According to a Reuters report, there are 220 billion lines of COBOL in use today and that 95% of ATM transactions and 80% of in-person transactions rely on this programming language, simply scrapping the mainframe and switching to a different architecture without proper risk assessment seems foolhardy.
A close read of the GAO report reveals that the architecture itself is not the source of the potential risks at the IRS. The lack of preparation for workforce retirements and transitions is the true root cause. This left IRS’ mainframe environment without the skilled workforce it needs to run properly. It also calls into question the agency’s ability to manage the necessary maintenance and upgrade needs of its systems, regardless of the computer architecture. An independent audit of all IRS computer systems is highly likely to find the same flawed practices in other areas. Businesses know the value of the mainframe and that a realistic risk assessment is necessary for a proper computer-processing needs strategy, an unavoidable requirement before any current mission-critical processing is shifted off the mainframe platform.
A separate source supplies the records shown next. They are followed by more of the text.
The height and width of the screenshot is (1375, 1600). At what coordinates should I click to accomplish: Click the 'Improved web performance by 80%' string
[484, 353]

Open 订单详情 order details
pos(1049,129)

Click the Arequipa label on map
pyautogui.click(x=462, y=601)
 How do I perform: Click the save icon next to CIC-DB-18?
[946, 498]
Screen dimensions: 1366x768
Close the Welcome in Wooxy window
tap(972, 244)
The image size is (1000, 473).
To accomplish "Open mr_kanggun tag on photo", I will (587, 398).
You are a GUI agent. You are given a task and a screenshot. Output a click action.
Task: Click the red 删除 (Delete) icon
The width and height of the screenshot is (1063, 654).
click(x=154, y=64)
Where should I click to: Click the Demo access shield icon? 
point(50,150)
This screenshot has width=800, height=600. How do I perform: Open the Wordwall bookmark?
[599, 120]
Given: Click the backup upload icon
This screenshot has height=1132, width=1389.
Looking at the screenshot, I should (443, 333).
A true risk assessment would reveal that the safer, cost-effective path is to upgrade current IBM mainframe systems. This is especially true because, as the GAO report states, the IRS has faced “budgetary reductions limiting travel, moving costs, [and] stipends, which have prevented the agency from continuing its efforts” to recruit and train future developers. Mainframes can perform non-disruptive upgrades, provide additional capacity on demand, and have a proven track record of performance and compatibility. With proper planning, funding, and regular upgrades, the mainframe is better positioned than any other architecture for the agency’s future processing needs.